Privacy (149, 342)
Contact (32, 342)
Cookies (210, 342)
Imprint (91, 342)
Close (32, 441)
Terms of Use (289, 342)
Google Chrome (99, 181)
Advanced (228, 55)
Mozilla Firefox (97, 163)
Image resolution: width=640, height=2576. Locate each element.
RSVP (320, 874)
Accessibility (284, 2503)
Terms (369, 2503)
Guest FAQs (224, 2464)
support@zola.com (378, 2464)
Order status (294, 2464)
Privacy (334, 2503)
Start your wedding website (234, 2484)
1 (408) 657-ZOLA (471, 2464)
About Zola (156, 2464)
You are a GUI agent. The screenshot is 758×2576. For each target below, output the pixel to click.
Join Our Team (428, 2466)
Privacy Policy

#### Exercise directions:
Would you retype the lines above from the one with "Cookies (210, 342)" down to the one with "Guest FAQs (224, 2464)", word for word, both ends included and no other lines?

#### Output of the exercise:
Cookies (210, 342)
Imprint (91, 342)
Close (32, 441)
Terms of Use (289, 342)
Google Chrome (99, 181)
Advanced (228, 55)
Mozilla Firefox (97, 163)
Image resolution: width=640, height=2576. Locate each element.
RSVP (320, 874)
Accessibility (284, 2503)
Terms (369, 2503)
Guest FAQs (224, 2464)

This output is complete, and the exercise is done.